There were several issues between the parties. First, the Prescotts insisted that the original articles of 1720 governing the ironworks ought not to be construed to permit the holder of a majority interest to keep the works in operation without consent of the minority. Second, the Prescotts impugned Keep's title to the five-eighths interest; he was, they argued, merely leasing the use of the works from the Prescotts, a relationship which could terminate if the Prescotts so desired. Finally, it appears, the Prescotts claimed that, inasmuch as title to the land on which the forge stood, as well as to the relevant part of the stream itself, remained in the Prescott family, Keep had no right to the water. Keep denied all these contentions and instituted the first of the actions documented here (Document I).

Meanwhile, Keep's apprentice, Joel Priest, had on various occasions removed the flume (or sluice) lever from the Prescotts' new dam, had shut down their mill gate (thus preventing diversion of the water), and had even broken the mill dam itself. The Prescotts thereupon sued Priest directly (Documents II–IV II, III, and IV ).

In both cases the Middlesex Inferior Court judgments resulted from sham demurrers.6 Pleadings being reopened in the Superior Court, the technical arguments were determined, and after the usual continuances the matters went to trial. Adams, with Jonathan Sewall, represented Keep and Priest. The verdict for Keep was £40, but the Prescotts moved in arrest of judgment, and the matter did not conclude until 1776 when a file paper indicates that the parties settled the action.7 In the other case the jury awarded the Prescotts damages of 40s. and costs of £19 16s. 10d.8

1.

Westford was until 1730 a part of Groton. “'June 15, 1680, on a training day, granted unto Jonas Prescott, that he should take up a piece of land at Stony brook, in reference to the setting up of a mill there.'” “'At a general town meeting at Groton, June 13, 1681: Then granted to Jonas Prescott liberty to set up his corn mill at Stony brook.'” “'An agreement made between Jonas Prescott and the town of Groton, that he, the said Prescott, have liberty to set up a saw mill at Stony brook, and to have the use of the stream ... always provided, the saw mill do not hinder the corn mill.'” Caleb Butler, History of the Town of Groton 37–38 (Boston, 1848).

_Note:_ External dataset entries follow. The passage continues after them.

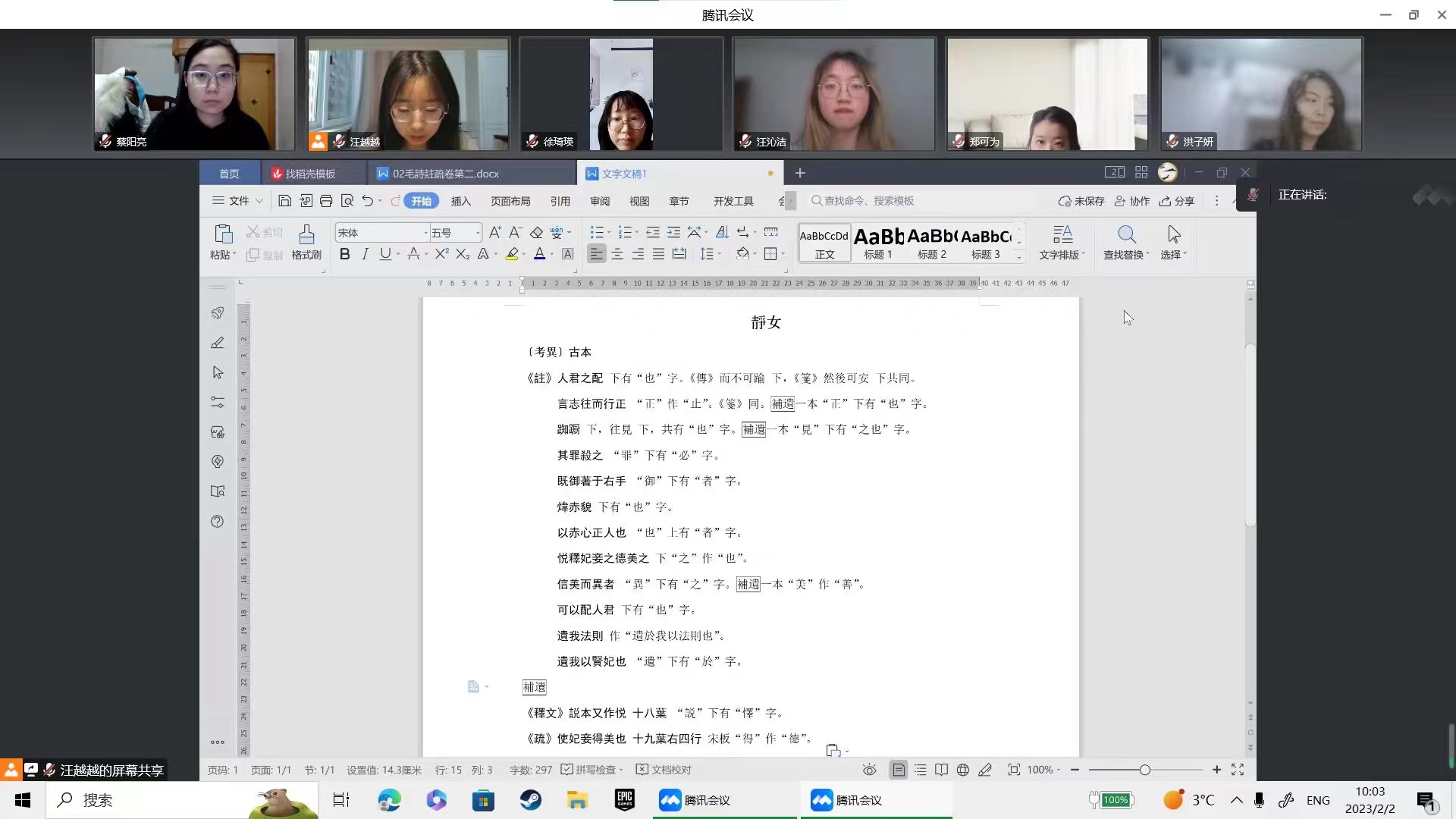This screenshot has width=1456, height=819.
Task: Toggle bold formatting
Action: [x=344, y=254]
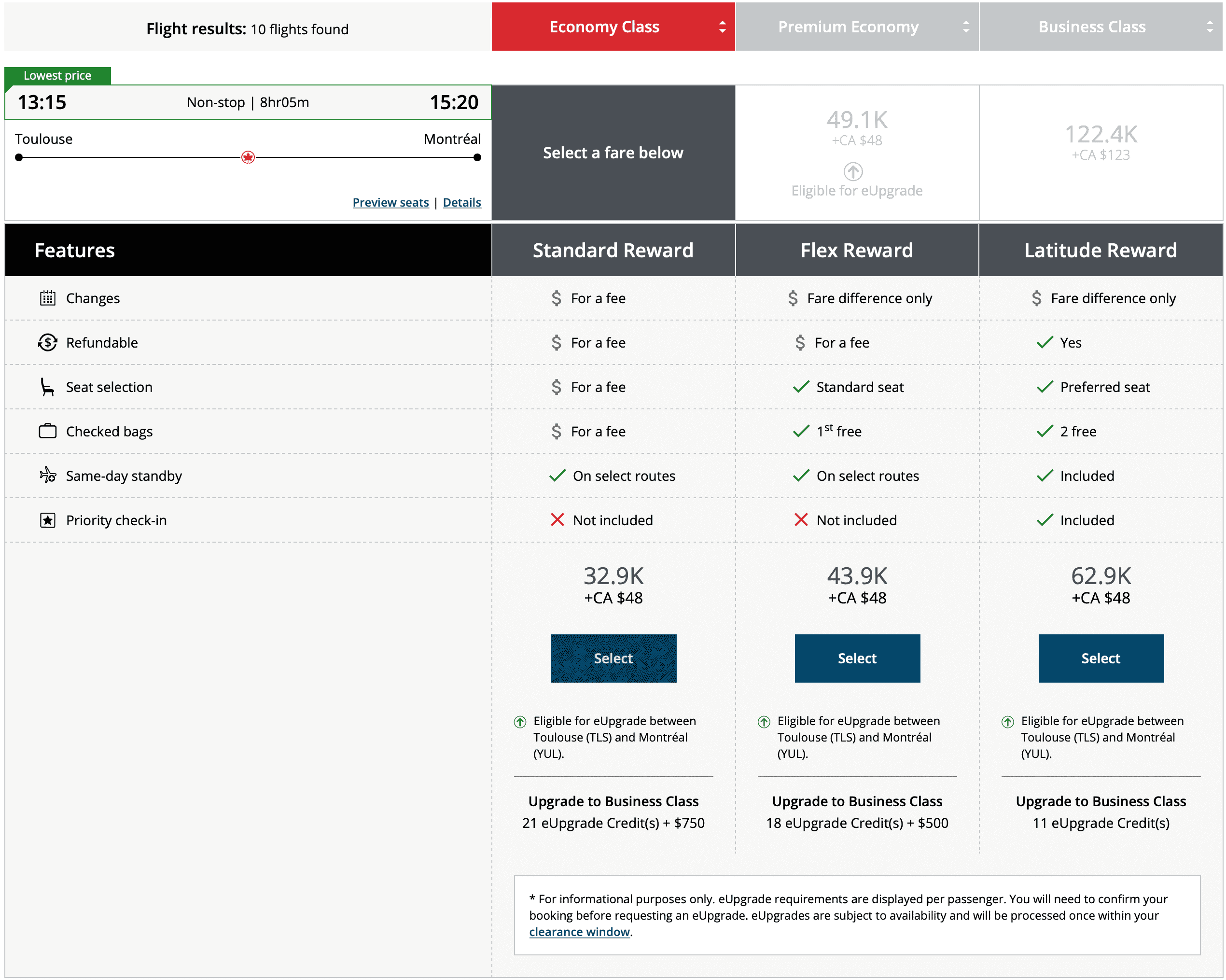1226x980 pixels.
Task: Click the Priority check-in star icon
Action: pos(48,520)
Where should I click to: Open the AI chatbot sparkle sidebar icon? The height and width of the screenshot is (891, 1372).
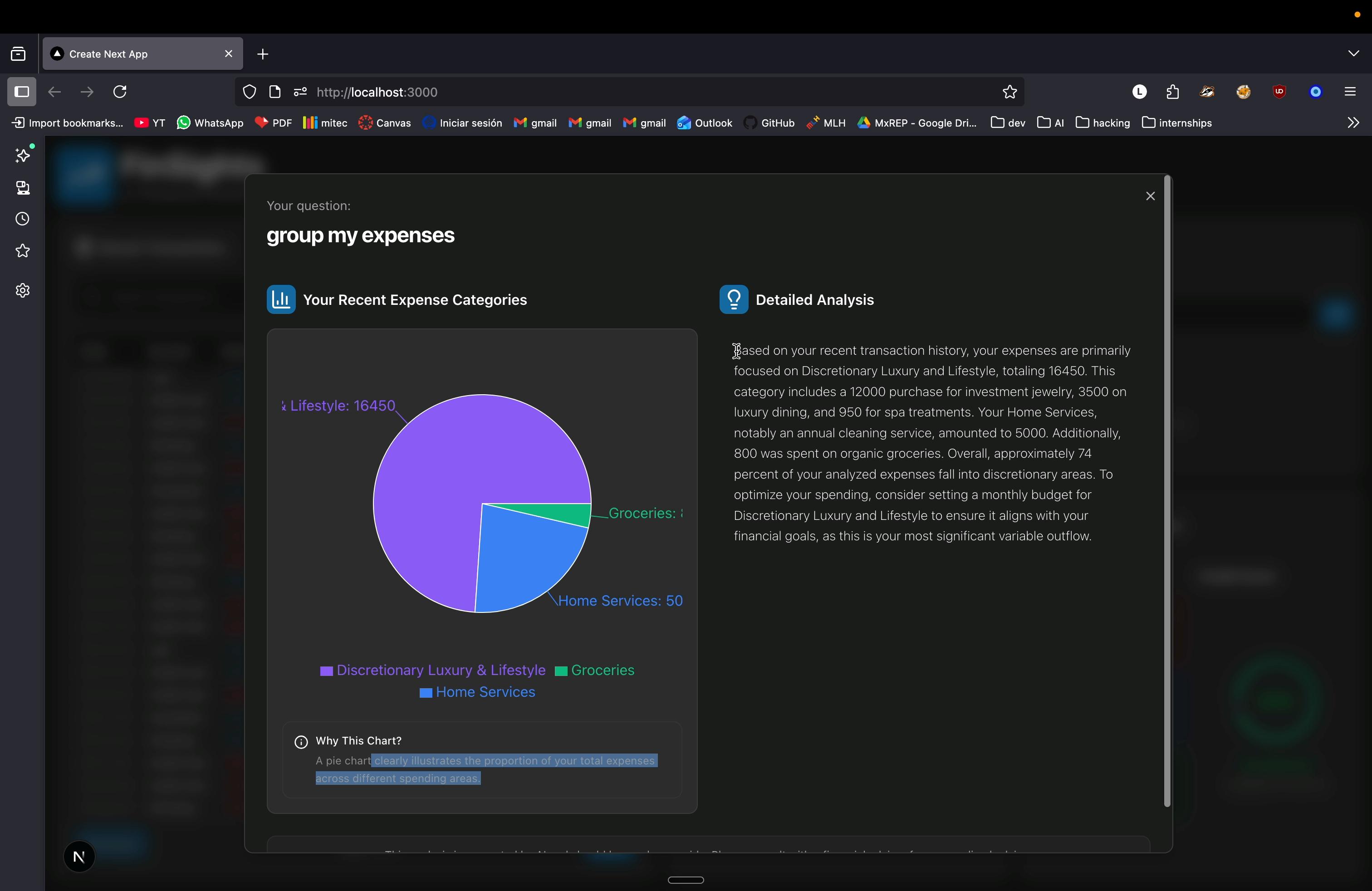click(x=23, y=156)
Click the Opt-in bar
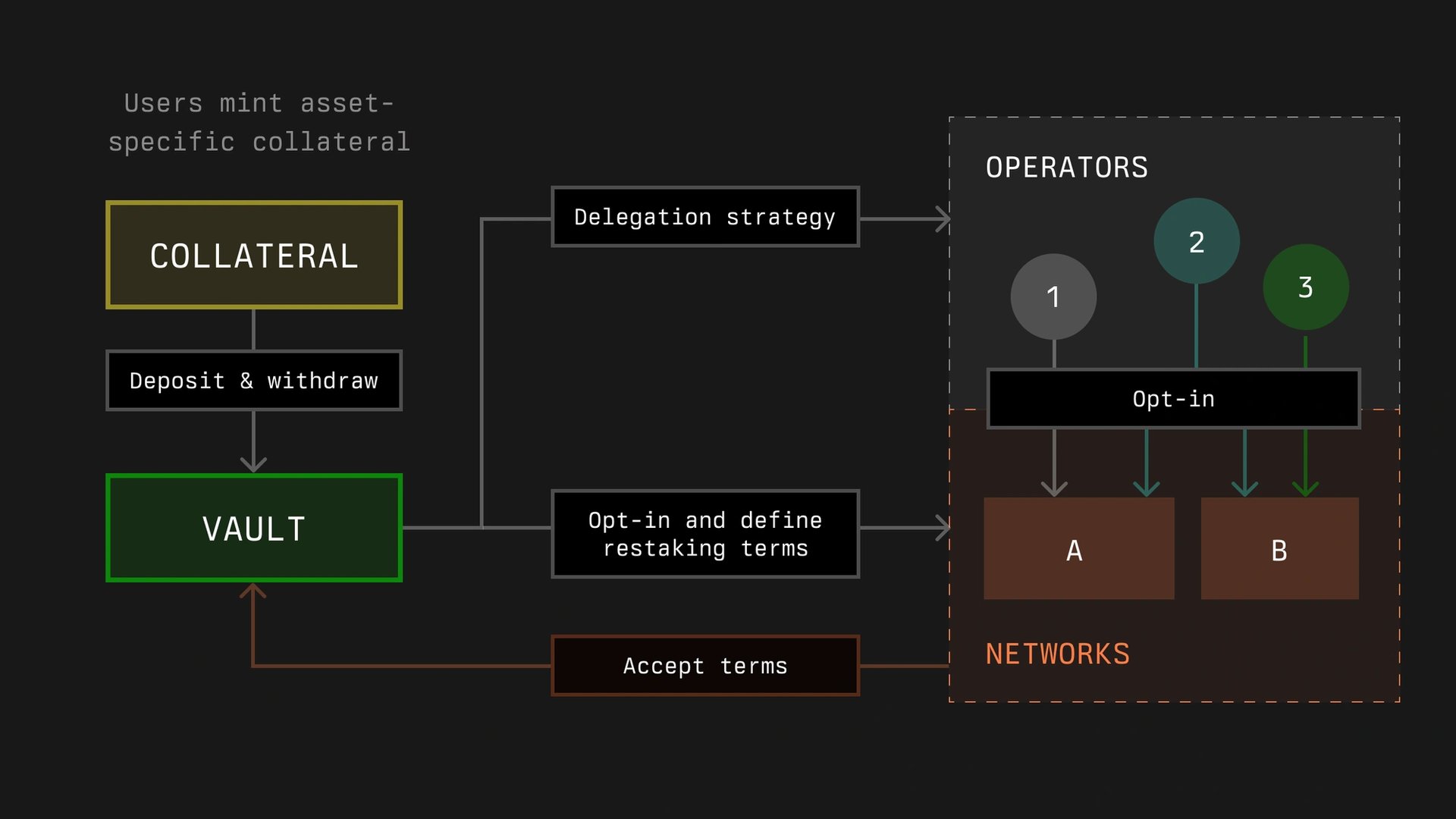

Later, it seems, a fulling mill was added. Deposition of Nathaniel Prentice, SF 148100.

2.

Father of William Prescott (1727–1795), who commanded troops at Bunker Hill. Samuel A. Green, Three Historical Addresses 105–107 (Groton, 1908).

3.

Young Jonas (actually he was 42 years old at the time) played the major role in and took the major profits from the enterprise, which was “the fourth or fifth of the kind in New England. The ore used was the variety known as bog-iron, and was procured in Groton. The 'Groton iron,' produced at the forge, was not of very good quality, being brittle, and it was not extensively used. The business was carried on until the year 1865, when the Forge Company ceased to exist.” Edwin R. Hodgman, History of the Town of Westford 243 (Lowell, Mass., 1883). The JA materials here set forth seem to refute Hodgman's thesis that during the life of the company its control rested in the hands of old Jonas' descendants. The articles of association are preserved in the file papers of Prescott v. Keep, SF 148227.

4.

See the description of a contemporary ironworks, in which “The bellows ... are very large, and moved by water.” John Harris, Lexicon Technicum, tit. Iron (London, 1736).

5.

Andrew Oliver prepared a list of forges and furnaces in Massachusetts in 1758, which shows the forge at Westford to be in the possession of “Keep.” Arthur C. Bining, British Regulation of the Colonial Iron Industry 126 (Phila., 1933).

6.

SF 148100, 148227.

7.

Min. Bk. 96, SCJ Middlesex, Oct. 1773, C–13; SF 148227. No record reference has been found.

8.

Min. Bk. 96, SCJ Middlesex, April 1773, C–20; SCJ Rec. 1773–1774, fols. 18–19.